Document excerpt
Photo: Jacqueline Mendonça, Chief Operating Officer of Adélia Mendonça Cosméticos showing the company's range of products in São Paolo . SALAAM GATEWAY/Peter Speetjens

Halal Industry

‘Halal certification sign of respect for culture we want to be part of’: Brazilian cosmiatry firm to start exporting to Saudi, UAE

SÃO PAOLO  -  Following almost a year of consultations, Adélia Mendonça Cosméticos (AMC) was halal-certified by CDIAL HALAL on September 28. The Brazilian cosmiatry firm specializing in skin care will soon start exporting to the United Arab Emirates, Saudi Arabia and Morocco.

“But, if it works out, we are already thinking of Tunisia, too,” said Jacqueline Mendonça.

Daughter of “founding mother” Adélia, the 34-year-old is the family firm’s Chief Operating Officer. She also runs the São Paolo AMC agency that sits hidden away at the hip end of Oscar Freire Avenue, the megapolis’  most exclusive shopping street.

Her sister Joielle is responsible for research and development at the company headquarters in Oswaldo de Araújo, a small town near Belo Horizonte, some 600 kilometers farther inland from São Paolo.

“The consultation process took very long, as we use over 400 active ingredients in some 150 products, all of which needed testing,” said Jacqueline. “And, of course, COVID did not help.”

With over 5 million cases and 150,000 deaths by late October, Brazil has been hit hard by the global pandemic. Most Brazilian cities, including São Paolo, introduced social distancing measures in an attempt to stop the disease from spreading.

COVID, however, did not stop AMC from launching several new products earlier this year. While physical sales so far witnessed a decline, the company was still able to reach the farthest corners of the country through its well-established e-commerce platform.

Stored items:
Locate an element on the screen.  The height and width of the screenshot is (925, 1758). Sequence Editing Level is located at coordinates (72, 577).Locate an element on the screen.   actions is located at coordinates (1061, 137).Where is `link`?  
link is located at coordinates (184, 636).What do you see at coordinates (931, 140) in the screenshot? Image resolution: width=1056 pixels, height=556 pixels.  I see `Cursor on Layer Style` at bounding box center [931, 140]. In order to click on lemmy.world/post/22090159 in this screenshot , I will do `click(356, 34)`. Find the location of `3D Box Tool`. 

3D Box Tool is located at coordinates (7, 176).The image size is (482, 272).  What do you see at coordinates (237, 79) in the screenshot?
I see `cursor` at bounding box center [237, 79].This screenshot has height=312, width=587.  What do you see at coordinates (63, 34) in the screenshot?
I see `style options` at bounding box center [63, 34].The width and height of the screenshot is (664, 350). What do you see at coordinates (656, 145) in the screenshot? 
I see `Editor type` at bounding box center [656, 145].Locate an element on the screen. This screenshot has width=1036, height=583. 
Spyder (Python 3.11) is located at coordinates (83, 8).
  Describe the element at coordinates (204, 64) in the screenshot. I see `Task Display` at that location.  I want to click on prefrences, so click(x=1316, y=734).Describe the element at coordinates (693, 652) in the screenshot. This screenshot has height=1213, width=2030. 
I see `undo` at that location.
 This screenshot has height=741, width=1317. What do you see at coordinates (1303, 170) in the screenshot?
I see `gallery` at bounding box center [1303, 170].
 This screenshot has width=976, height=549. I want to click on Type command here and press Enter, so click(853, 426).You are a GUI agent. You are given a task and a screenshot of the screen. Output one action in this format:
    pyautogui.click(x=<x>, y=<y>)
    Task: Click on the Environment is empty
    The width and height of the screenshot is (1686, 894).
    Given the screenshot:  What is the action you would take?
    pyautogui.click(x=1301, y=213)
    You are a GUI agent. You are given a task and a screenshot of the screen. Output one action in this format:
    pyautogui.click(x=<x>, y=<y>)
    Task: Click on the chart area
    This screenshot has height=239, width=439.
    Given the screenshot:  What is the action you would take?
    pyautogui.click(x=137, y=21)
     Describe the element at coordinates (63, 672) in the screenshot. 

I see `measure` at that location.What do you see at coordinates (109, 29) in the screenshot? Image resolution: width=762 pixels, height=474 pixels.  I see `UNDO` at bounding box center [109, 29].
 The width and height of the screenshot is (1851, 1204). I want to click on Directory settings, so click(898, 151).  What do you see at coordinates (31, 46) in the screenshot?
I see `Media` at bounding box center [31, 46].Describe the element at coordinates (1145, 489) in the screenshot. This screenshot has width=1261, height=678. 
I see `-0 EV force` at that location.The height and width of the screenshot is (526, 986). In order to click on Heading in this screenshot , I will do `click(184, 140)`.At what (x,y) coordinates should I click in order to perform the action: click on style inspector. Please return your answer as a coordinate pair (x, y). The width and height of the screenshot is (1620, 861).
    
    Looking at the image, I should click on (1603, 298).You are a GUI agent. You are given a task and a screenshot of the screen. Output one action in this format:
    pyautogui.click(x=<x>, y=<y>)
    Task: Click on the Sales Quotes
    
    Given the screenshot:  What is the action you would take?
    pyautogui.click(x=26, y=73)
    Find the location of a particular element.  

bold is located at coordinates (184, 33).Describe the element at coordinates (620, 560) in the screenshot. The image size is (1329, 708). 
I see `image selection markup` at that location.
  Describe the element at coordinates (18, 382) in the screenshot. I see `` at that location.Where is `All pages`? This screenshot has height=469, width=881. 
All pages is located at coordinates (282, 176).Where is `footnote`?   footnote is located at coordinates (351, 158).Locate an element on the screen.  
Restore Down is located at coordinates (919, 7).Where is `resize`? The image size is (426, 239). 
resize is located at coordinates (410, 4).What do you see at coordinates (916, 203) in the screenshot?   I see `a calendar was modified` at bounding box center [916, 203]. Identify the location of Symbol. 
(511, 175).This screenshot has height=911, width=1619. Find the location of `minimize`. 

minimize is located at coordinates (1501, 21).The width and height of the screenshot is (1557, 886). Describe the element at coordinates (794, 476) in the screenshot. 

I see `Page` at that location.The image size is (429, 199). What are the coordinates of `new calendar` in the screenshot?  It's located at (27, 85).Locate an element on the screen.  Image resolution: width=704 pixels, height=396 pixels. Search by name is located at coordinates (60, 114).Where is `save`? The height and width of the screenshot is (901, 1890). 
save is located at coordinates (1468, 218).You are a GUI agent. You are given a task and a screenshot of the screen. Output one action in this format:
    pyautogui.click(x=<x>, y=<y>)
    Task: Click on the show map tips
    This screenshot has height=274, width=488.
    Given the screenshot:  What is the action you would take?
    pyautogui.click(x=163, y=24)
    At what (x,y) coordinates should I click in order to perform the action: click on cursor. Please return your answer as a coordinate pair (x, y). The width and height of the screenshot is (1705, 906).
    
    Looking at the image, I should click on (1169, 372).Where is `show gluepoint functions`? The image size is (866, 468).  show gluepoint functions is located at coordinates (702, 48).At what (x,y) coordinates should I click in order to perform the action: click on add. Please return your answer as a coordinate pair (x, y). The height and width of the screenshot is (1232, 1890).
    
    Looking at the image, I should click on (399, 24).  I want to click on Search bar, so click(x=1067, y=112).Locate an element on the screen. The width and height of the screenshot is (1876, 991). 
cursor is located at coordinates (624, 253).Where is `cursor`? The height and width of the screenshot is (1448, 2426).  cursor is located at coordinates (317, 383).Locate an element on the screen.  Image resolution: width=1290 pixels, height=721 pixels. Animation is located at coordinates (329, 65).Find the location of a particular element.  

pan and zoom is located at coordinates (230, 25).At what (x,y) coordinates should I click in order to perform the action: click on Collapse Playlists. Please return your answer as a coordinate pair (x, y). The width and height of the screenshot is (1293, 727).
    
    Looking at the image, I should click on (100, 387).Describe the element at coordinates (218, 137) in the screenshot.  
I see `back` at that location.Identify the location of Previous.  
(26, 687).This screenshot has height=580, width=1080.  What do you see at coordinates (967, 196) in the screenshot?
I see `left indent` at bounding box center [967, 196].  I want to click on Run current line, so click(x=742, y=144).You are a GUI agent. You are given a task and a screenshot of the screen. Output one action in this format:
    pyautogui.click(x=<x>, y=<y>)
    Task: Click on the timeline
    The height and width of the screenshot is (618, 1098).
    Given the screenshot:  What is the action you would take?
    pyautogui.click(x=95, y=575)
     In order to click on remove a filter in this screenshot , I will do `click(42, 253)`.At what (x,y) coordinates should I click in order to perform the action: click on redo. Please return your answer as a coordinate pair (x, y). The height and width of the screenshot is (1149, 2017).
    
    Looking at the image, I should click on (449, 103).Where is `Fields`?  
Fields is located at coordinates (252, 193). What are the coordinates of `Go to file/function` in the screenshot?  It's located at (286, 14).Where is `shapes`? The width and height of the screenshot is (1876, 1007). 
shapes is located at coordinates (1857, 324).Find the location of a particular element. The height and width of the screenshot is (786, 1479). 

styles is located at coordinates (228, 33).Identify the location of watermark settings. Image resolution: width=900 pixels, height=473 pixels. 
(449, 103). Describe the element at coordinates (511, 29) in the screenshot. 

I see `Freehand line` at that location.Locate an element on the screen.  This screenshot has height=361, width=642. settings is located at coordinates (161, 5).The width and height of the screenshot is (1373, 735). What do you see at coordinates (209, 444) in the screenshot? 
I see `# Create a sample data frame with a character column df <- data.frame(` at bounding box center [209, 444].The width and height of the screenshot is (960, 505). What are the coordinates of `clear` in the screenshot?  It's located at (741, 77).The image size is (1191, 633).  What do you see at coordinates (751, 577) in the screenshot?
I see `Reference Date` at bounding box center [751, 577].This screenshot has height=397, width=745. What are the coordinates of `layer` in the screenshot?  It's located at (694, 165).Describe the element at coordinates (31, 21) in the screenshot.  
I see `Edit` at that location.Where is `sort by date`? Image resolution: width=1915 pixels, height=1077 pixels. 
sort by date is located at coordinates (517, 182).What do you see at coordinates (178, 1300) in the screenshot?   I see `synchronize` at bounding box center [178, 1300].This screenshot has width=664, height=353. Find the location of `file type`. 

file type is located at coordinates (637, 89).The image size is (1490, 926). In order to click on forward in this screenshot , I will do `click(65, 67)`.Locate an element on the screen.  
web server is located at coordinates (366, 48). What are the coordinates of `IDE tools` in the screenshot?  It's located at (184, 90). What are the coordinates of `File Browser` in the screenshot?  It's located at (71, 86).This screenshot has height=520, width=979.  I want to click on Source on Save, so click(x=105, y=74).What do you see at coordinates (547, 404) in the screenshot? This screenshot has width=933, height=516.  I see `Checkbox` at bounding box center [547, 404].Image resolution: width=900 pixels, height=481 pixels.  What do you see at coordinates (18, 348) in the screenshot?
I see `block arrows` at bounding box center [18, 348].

Exercise goal
Pick up the article on the Brazilian skin care firm's halal certification after its final paragraph and keep writing.

Written response
“We see ourselves not as a cosmetics but as a cosmiatry company, as  our aim is not solely to beautify, but to actively treat the skin,” said the young Mendonça showing several products. “Our creams contain ingredients to, for example, actively treat brown spots or acne.

“One of the new products we launched earlier this year is specifically geared towards dark skin, which has a totally different pigmentation than typical western or European skin,” she added. “So, we developed a cream with several kinds of vitamin C, anti-oxidants and hydrants.”

Brazil is well-known for its beauty and cosmetics market. Sales were worth $30 billion in 2018 and the Brazilian market was the world’s fourth biggest after the U.S., China and Japan, according to data from the Brazilian Association of Personal Hygiene, Perfume and Cosmetics Industry.

The country is the world’s number one consumer of deodorant, fragrances and sun protection and ranks second in the consumption of men’s hygiene, hair, bath and depilatory products. 

“Brazil is a mix of people from all over the world,” said Jacqueline. “It offers a variety and richness which is reflected in the country’s skin. Seeing the fact that there are so many different skin types, why would everyone use the same product?” 

Brazil still enjoys a positive image in most of the world. It is associated with beach, sun, samba and football. Due to the country’s natural abundance, it is also known for its health and beauty care. “And we have a hot sunny climate, very similar to much of the Arab world,” said Jacqueline.

AMC’s journey started some 40 years ago when her mother Adélia was still an adolescent. She suffered from a congenital cutaneous dysfunction, acne, which left her with very low self-esteem.

“It is the age that every young woman wants to look beautiful, to go out, start dating, but with my skin condition I felt inhibited from all that,” said Adélia by phone. “It made me very sad. However, today I believe God gave me that skin for me to seek knowledge and treatments to help other people with the same problem. I´m very sure about that.”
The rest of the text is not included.